Cheah et al also found that the rate of occurrence of SPW-Rs was dramatically reduced in DS mice. Thus, not only are individual ripple events reduced in frequency but they also occur far less often, further impacting the memory consolidation abilities of this circuit in DS. But why would the rate of SPW-Rs decrease? Alterations in regions extrinsic to the hippocampus are likely to play a role. In particular, the medial septum is a key regulator of hippocampal circuits, and optogenetic activation of cholinergic neurons in the medial septum can reduce the rate of hippocampal SPW-Rs. ⁹ The medial septum also contains inhibitory neurons that project to the hippocampus directly but are also interconnected with the local septal cholinergic neurons. Reduced firing of septal inhibitory neurons may thus directly impact hippocampal circuits while also indirectly allowing greater cholinergic drive of the hippocampus by disinhibition of septal cholinergic neurons. These and other possibilities will need additional studies to mechanistically resolve. In addition, single unit recordings of both hippocampal and septal neurons in DS mouse models will be critical to understand the impact of altered Na_v1.1 levels on the behavioral encoding of space by place cells ^10,11 and the precise replay dynamics of place cell sequences during subsequent NREM ripples.

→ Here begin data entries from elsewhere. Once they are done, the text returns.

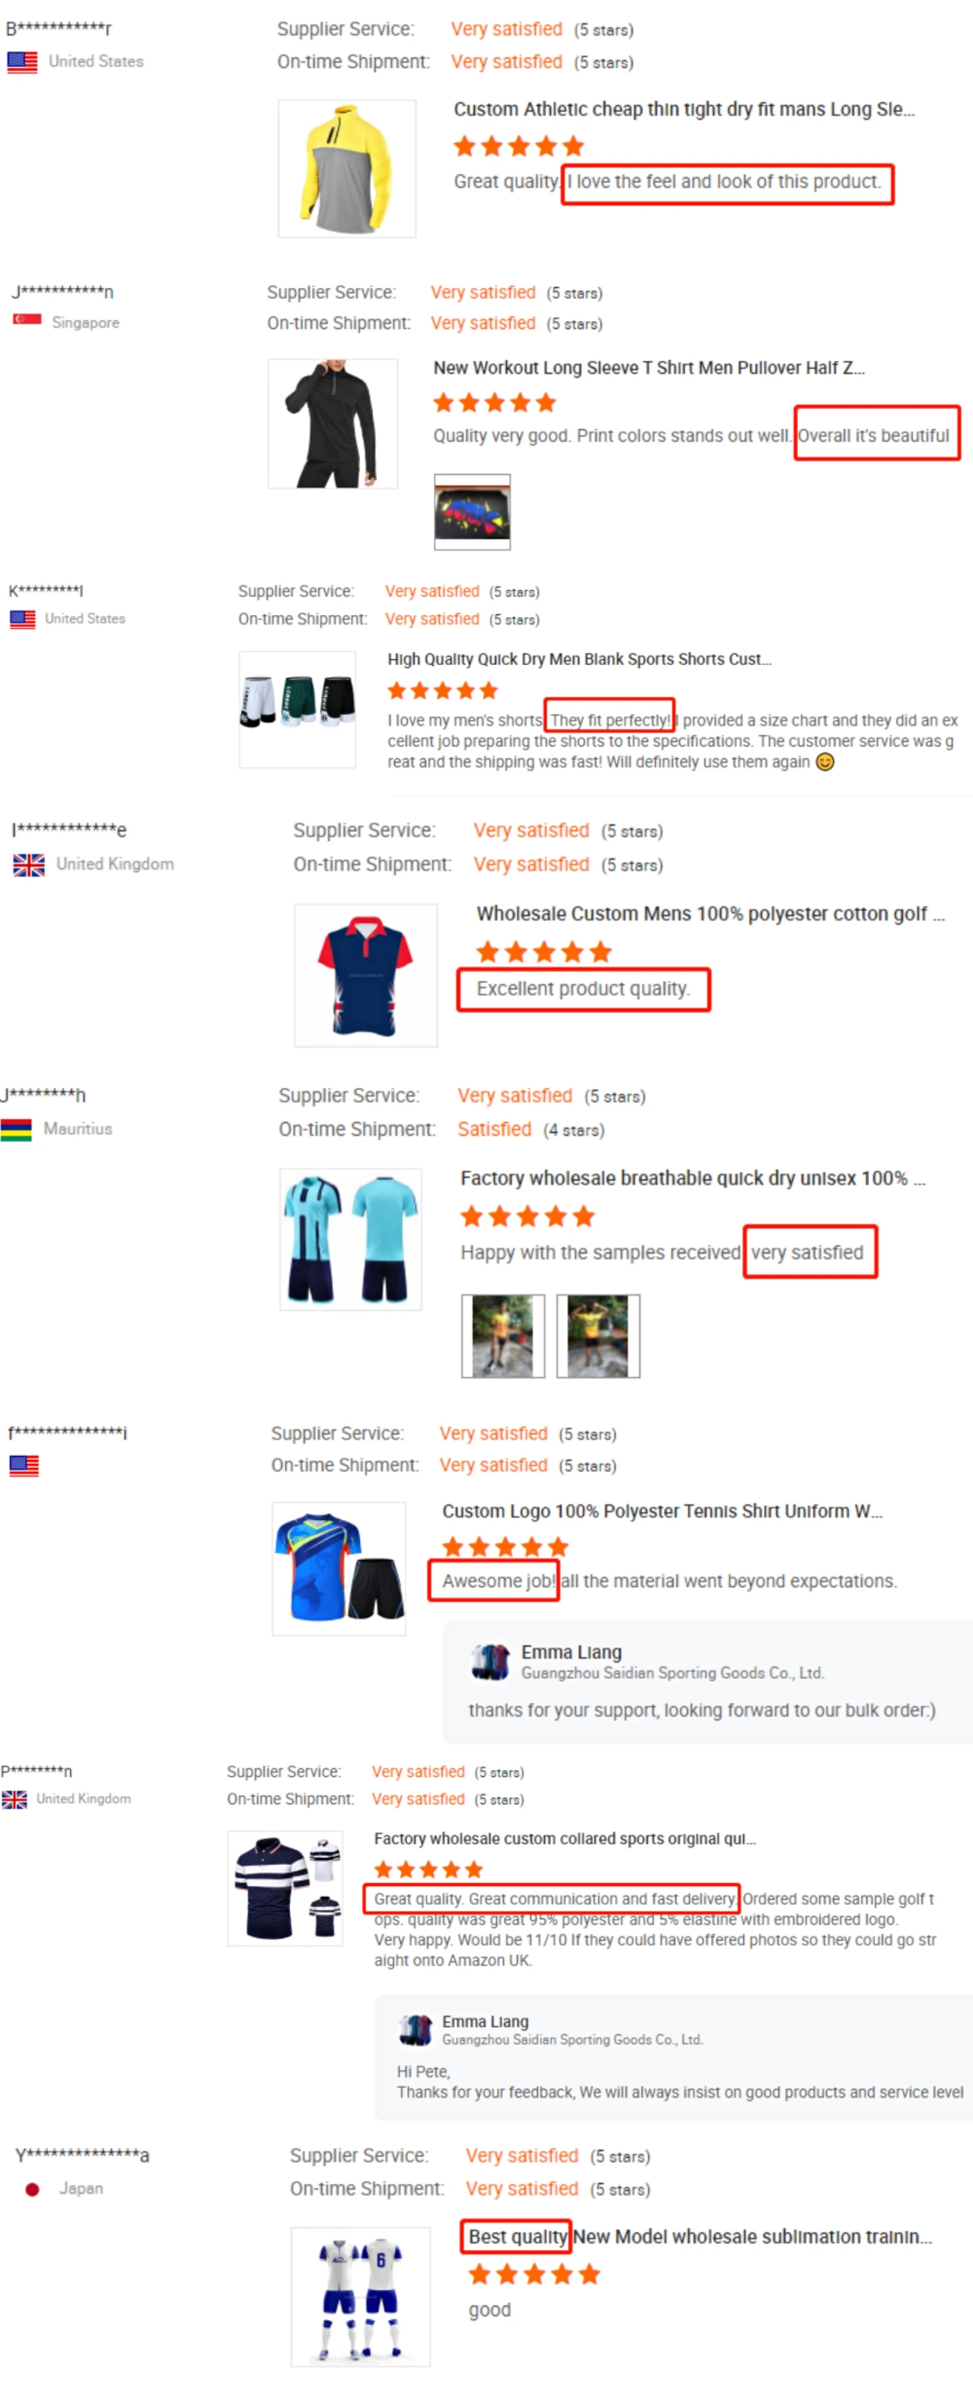Viewport: 973px width, 2392px height.
Task: Click the Japan flag icon
Action: (x=32, y=2190)
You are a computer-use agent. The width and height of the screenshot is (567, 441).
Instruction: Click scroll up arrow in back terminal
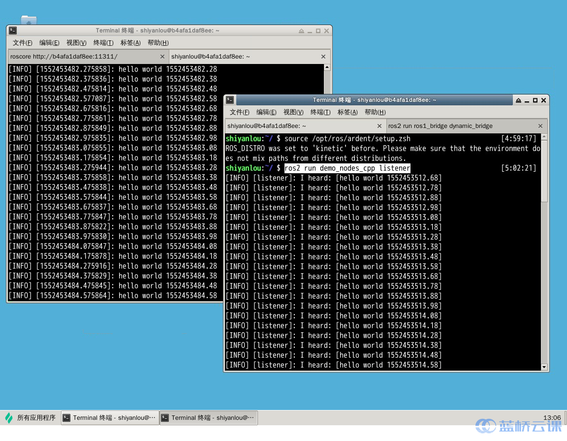pyautogui.click(x=327, y=68)
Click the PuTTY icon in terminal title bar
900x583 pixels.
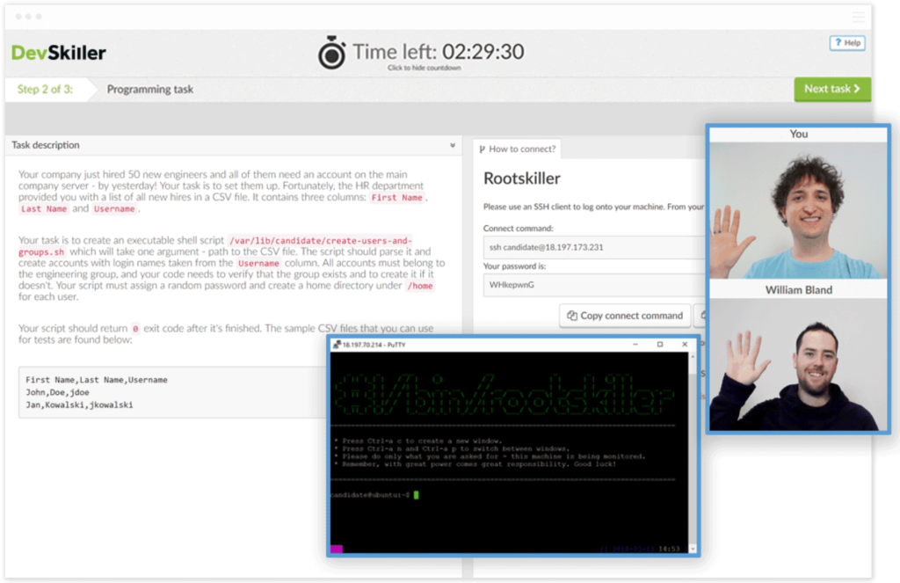pos(335,345)
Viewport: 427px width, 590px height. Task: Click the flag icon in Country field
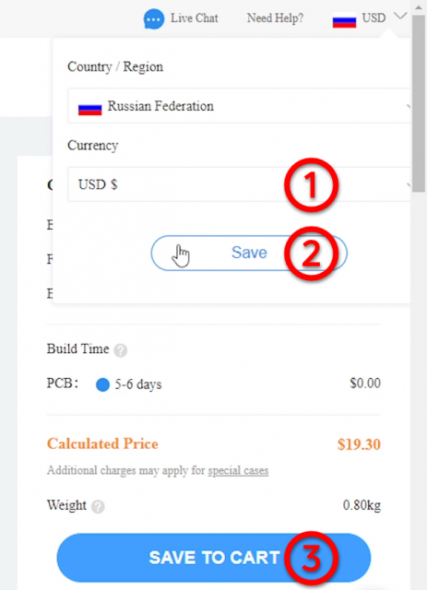point(89,109)
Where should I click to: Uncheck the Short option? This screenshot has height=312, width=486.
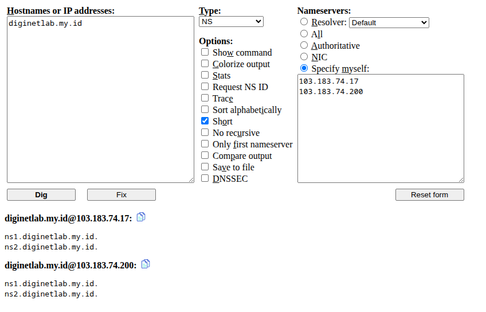tap(205, 121)
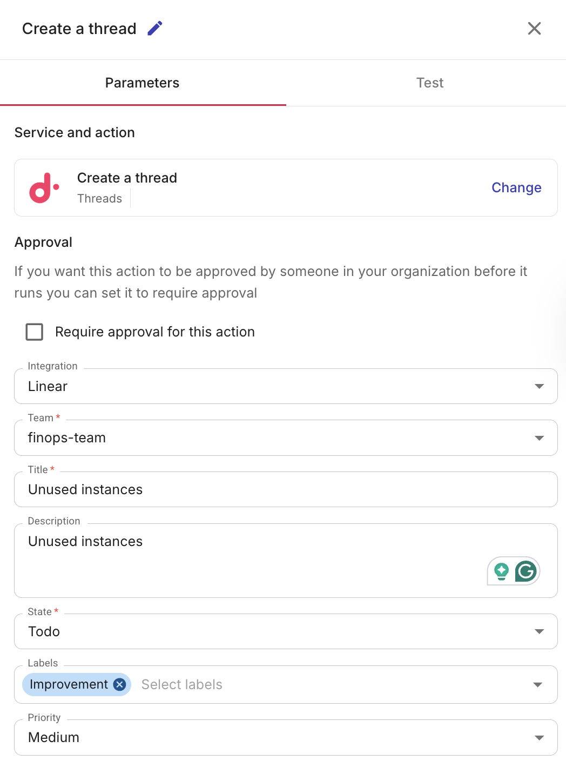
Task: Click the green lightbulb suggestion icon
Action: pos(501,571)
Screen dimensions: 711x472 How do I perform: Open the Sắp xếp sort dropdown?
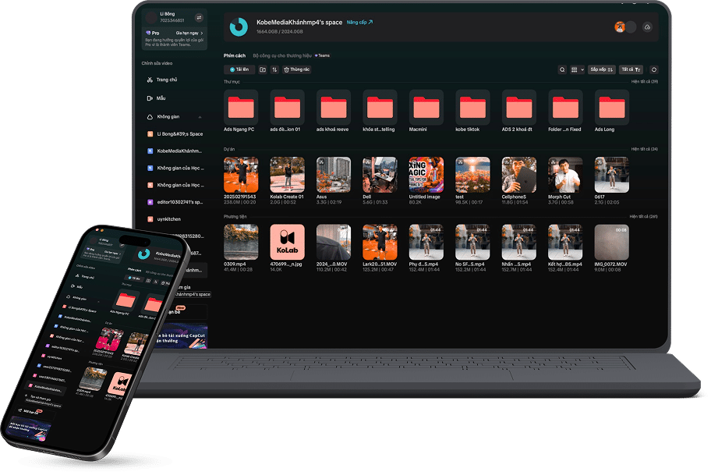[601, 69]
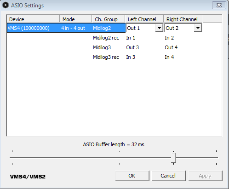The width and height of the screenshot is (229, 189).
Task: Click the Out 1 combo box field
Action: (144, 28)
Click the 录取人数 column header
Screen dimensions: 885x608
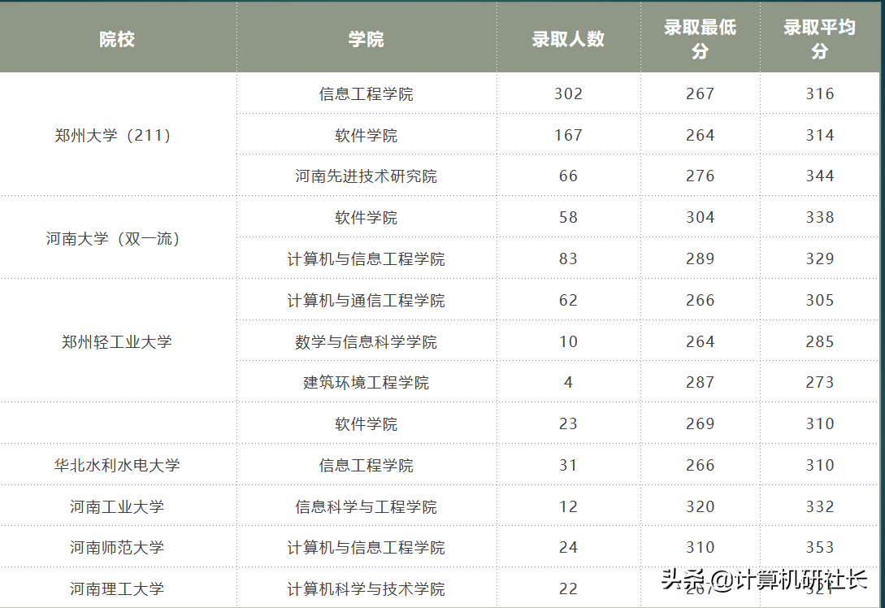pyautogui.click(x=568, y=37)
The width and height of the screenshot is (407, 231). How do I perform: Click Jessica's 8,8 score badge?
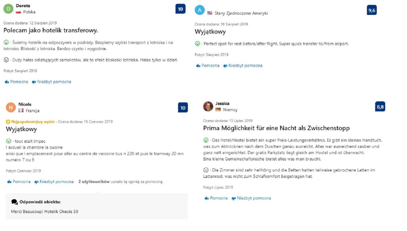click(380, 107)
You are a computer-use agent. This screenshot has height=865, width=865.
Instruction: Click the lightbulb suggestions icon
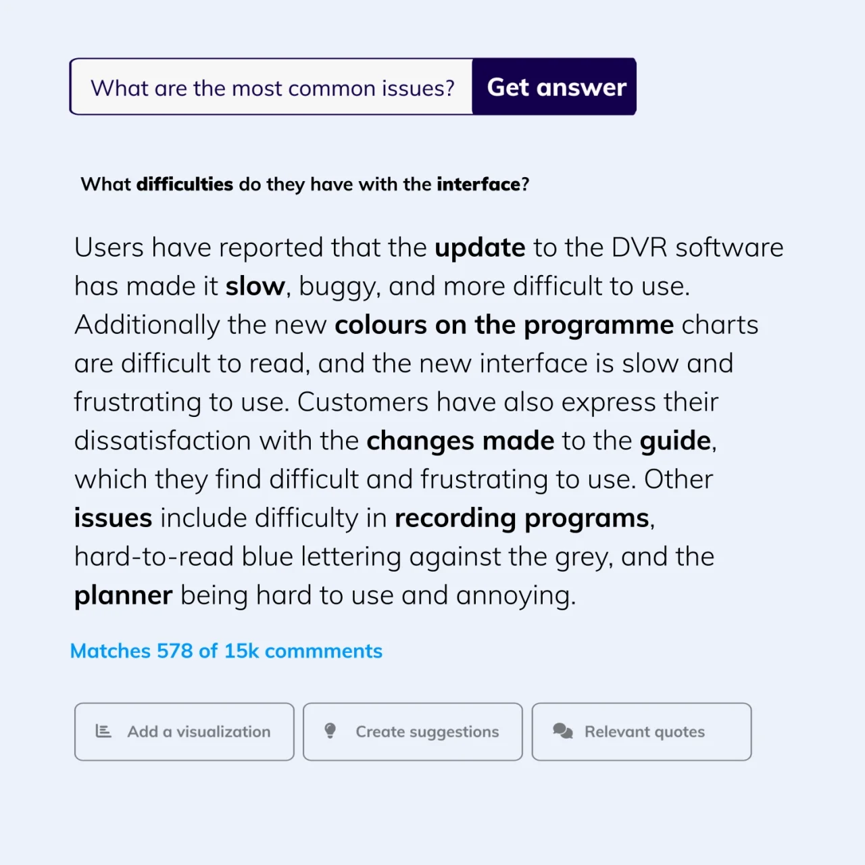pyautogui.click(x=330, y=731)
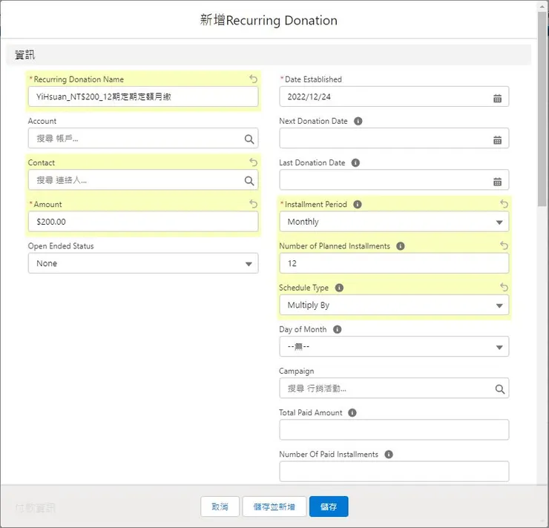Open the Next Donation Date calendar picker
This screenshot has height=528, width=549.
point(497,139)
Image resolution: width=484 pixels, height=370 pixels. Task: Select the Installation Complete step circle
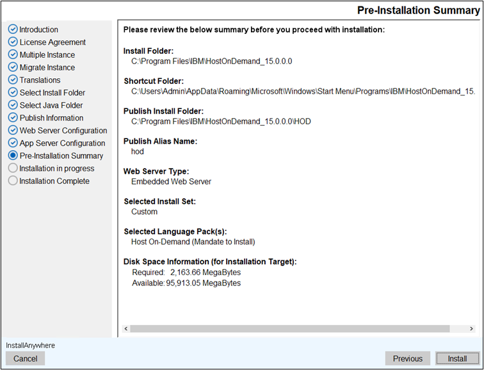tap(13, 181)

This study highlights the distinct ways in which hippocampal ripple-generating circuits can be impaired in different types of epilepsy. Selective, partial decreases in inhibitory neuronal firing, such as those expected in the haploinsufficient model of DS, can lead to decreased ripple frequencies, as demonstrated by Cheah et al. However, more pronounced loss of inhibition or perhaps depolarization block of FS cells, coupled with hyperexcitability of excitatory neurons may allow for runaway excitation that results in the pathological high-frequency activity ⁵ seen in TLE and other epilepsies. It will therefore be informative to study the changes in hippocampal ripple properties in mouse models with gain-of-function Na_v1.1 mutations. With a higher probability of FS depolarization block following gain-of-function Nav1.1 mutations, are ripples likely to still be decreased in frequency, or would pathological high-frequency activity start to emerge? Perhaps most importantly, it will be beneficial to add ripple-related properties (rate, frequency, duration, power) as key metrics to track when evaluating the benefits of promising antisense oligonucleotide therapies in mouse models of DS. ^12,13 The most impactful therapies will ideally result in decreased seizures as well as a restoration of hippocampal circuit signatures associated with functional learning and memory.